‘Expressions’, an art show on at Hotel Le Meridien’s Art Corridor, is a visual treat

A pair of large eyes peers out of a huge canvas. The face that owns it evokes curious memories of an innocence long forgotten. Of an age of green fields, blue skies, birds, bees and dainty dandelions. A world far, far away from the madness of machines, as artist Babu K.G. puts it.

The young girl in Babu’s painting is a girl he met during one of his stays at a tribal settlement in Wayanad. Intrigued by the ways of the natives who live in harmony with nature, Babu derives much of his artistic energy from the people he meets on his numerous journeys into Kerala’s tribal hamlets. “The tribals have a highly evolved culture. They know how to strike a perfect balance between their lives and the environment,” says the artist, who blames man’s obsession with technology for creating a permanent disconnect with nature.

A space for art

The work is the first one would see at the Art Corridor in Hotel Le Meridien. The hotel has devoted an entire passage leading up to a cosy corner for art. A joint initiative by Palette People, an organisation promoting art and artists in Kerala and Le Meridien, the show titled ‘Expressions’, showcases the works of ten emerging contemporary artists. The paintings were done at the seven-day camp conducted at the hotel in January for the artists to interact with each other and indulge in their creative calling.

Most of the works on display are evidently inspired by the surroundings. Dhara Mehrotra’s acrylic on canvas appreciates nature in two different ways. While one has an earthy feel, brown and green blades of tall grass set against an azure sky, the other is a larger-than-life depiction of a glamourised version of nature. The latter is done in brownish yellow tone and the careful detailing includes tiny, dragonflies with gossamer wings. “They are an element of fantasy,” says the artist from Delhi, who is greatly inspired by the natural beauty of Kerala.

It is not just the picturesque landscape of Kerala that makes it unique, its people, whose lives are dependent on it, too, form an important part of its aesthetic fabric. Prathapan.G interprets the life of the fisherfolk and their bond with the sea.

An artist’s preoccupation with nature continues in Kajal Charankatt’s works. She explores her continuing fascination with the lotus pond.
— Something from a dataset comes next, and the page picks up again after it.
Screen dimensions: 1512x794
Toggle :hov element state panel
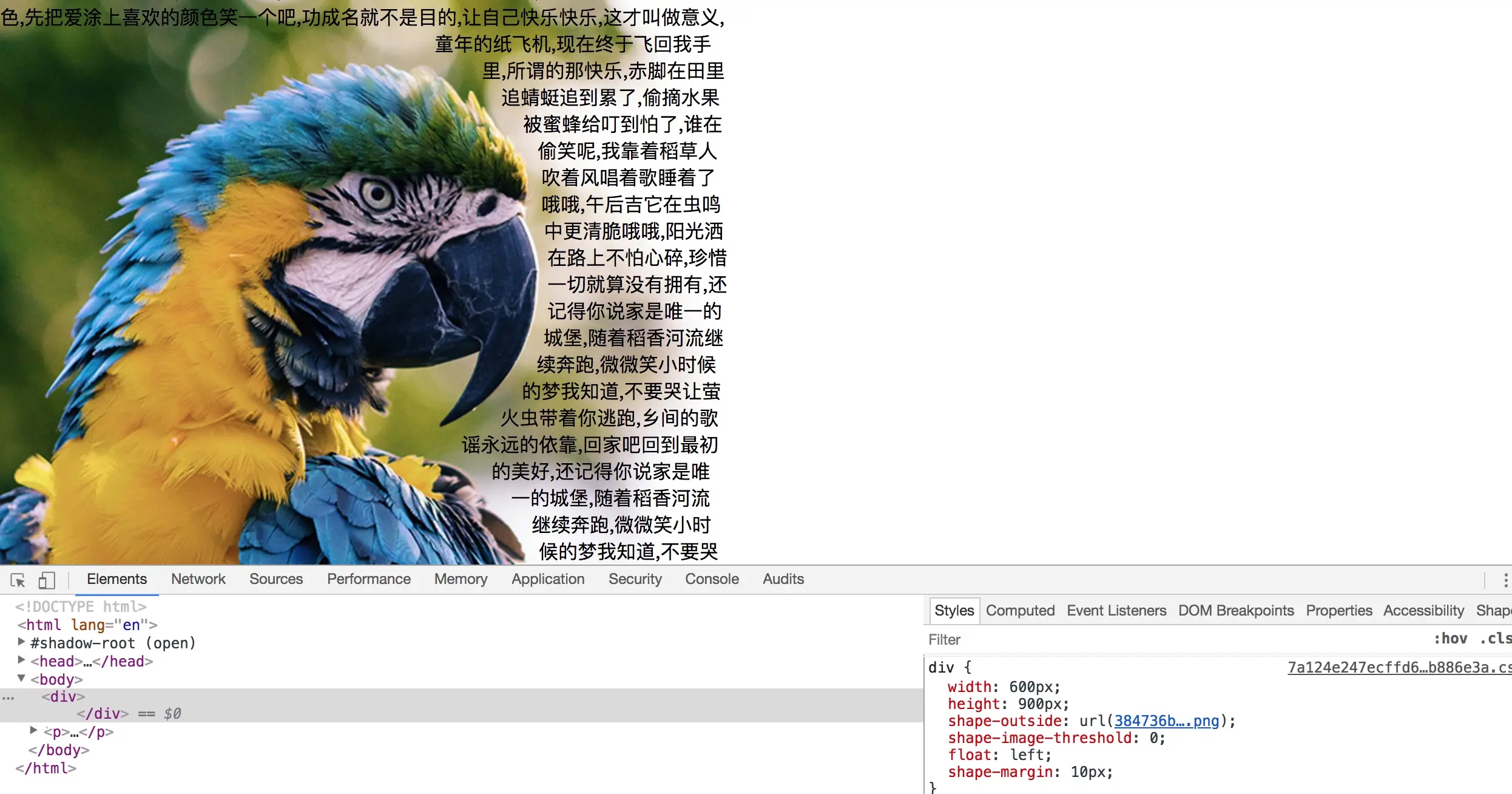pyautogui.click(x=1450, y=639)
Both her paintings, in shades of a mysterious green and beige, depict the lotus in a sea of waxy green leaves. “The lotus has an important place in mythology. It is, in my view, a sublime symbol, holding its head high though its roots are steeped in mud, which is a metaphor for the materialistic life we live,” she says. Kajal is working on her ‘Lotus Pool’ series, which already has a collection of 12 paintings. A few of them were part of a group show at Gallery Beyond in Mumbai.
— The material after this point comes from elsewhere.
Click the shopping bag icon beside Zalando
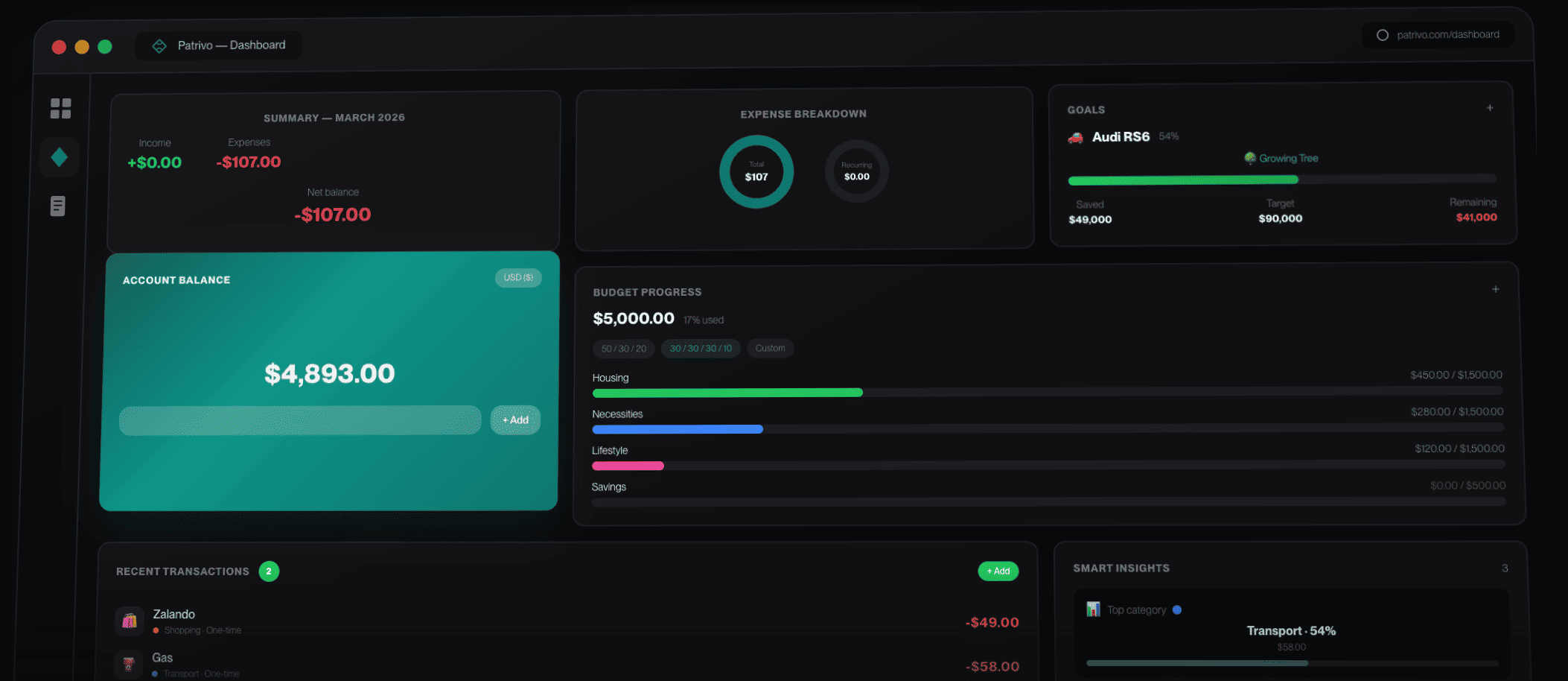Screen dimensions: 1568x681 (129, 621)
The ethereal beauty of a forest in the night time comes alive in K.A. Devadas’s canvas. Dense foliage punctuated with bright red flowers and a silvery moon hiding behind the trees. A green fairy-like being is shown flying in between the branches.

The lyrical beauty of painting captivates in Francis Xavier’s works, too. Detailing is the key. He diligently employs minute strokes and curves to give a special photograph-like quality to his works.

Contemporary concerns

The plight of a fast-shrinking countryside is reflected in Bindhi Rajagopal’s works. “There is no space for nature. Every piece of land is engulfed by concrete,” she says. Bindhi, whose works under the same theme, ‘Branchless Nest’, will be displayed at the United Art Fair in Delhi and the India Art Fair in Mumbai in November, says unchecked urbanisation creates a kind of unrest within.
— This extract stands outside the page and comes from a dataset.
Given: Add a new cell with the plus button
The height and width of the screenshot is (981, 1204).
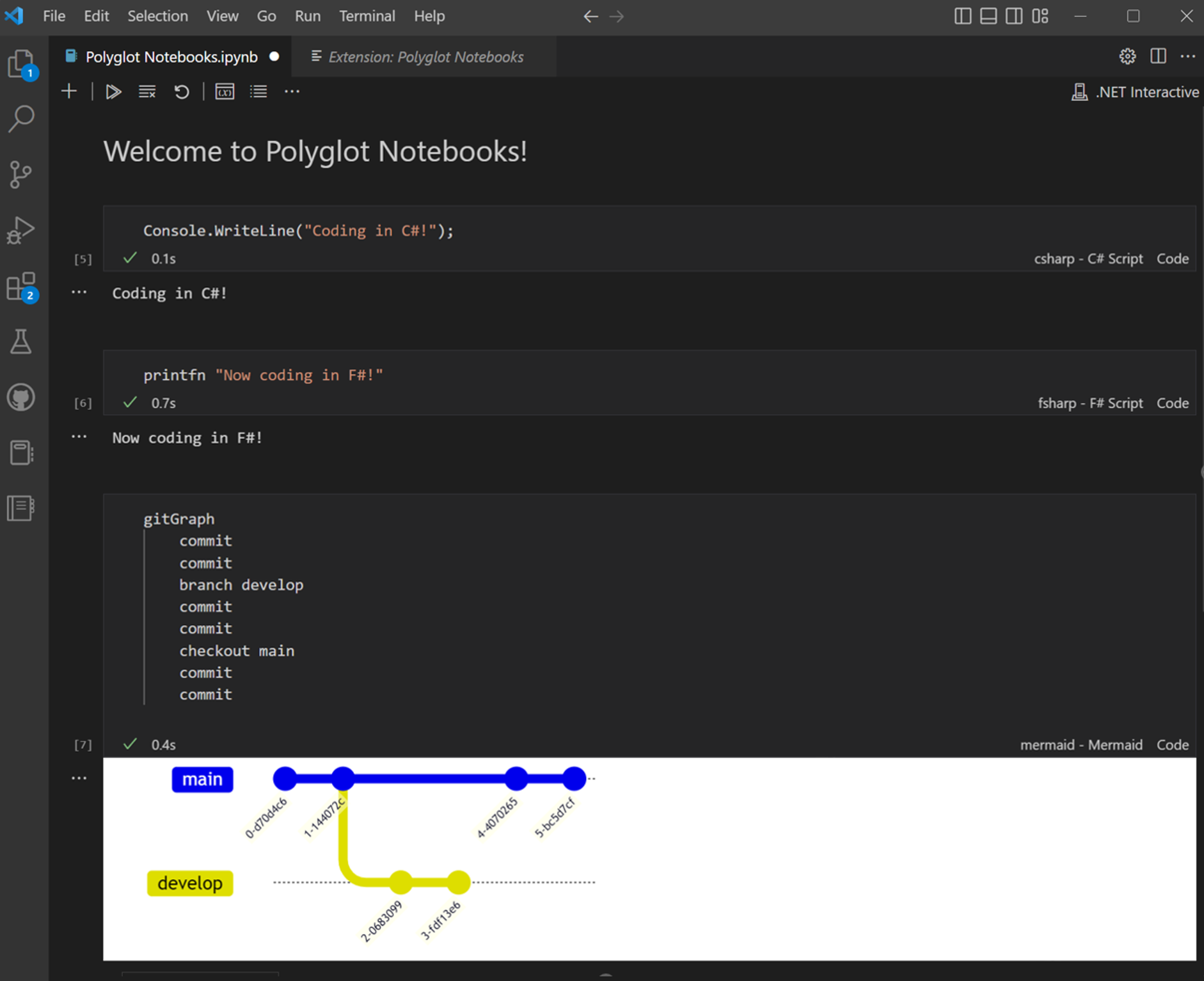Looking at the screenshot, I should [68, 91].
A bird pecking at a fruit may not come across as an intense visual at first. But Anil P.G.’s painting plays on the mind, making one realise that it may not be long before such a scene vanishes from our surroundings altogether.

Similarly, K.P. Wilfred’s works are an open denouncement of urbanisation.

Falguni Bhatt Sanghvi, an artist from Kolkata, delves into the deeper recesses of her mind to create a fantastical portrait of life. Her canvases seem like the imprints of an artist’s mind—layered, complex and abstract.

Though Palette People has conducted several shows and camps, this is the first time it has included artists from outside the state, says Cyril P. Jacob, the founder of Palette People. “It would help artists from Kerala understand techniques used by artists outside the State, who are relatively more exposed to different styles,” he says. Palette People is setting up an Artists’ Residency in Wagamon, where artists can stay and work.

The show, which is on till September 30, has 20 paintings on display.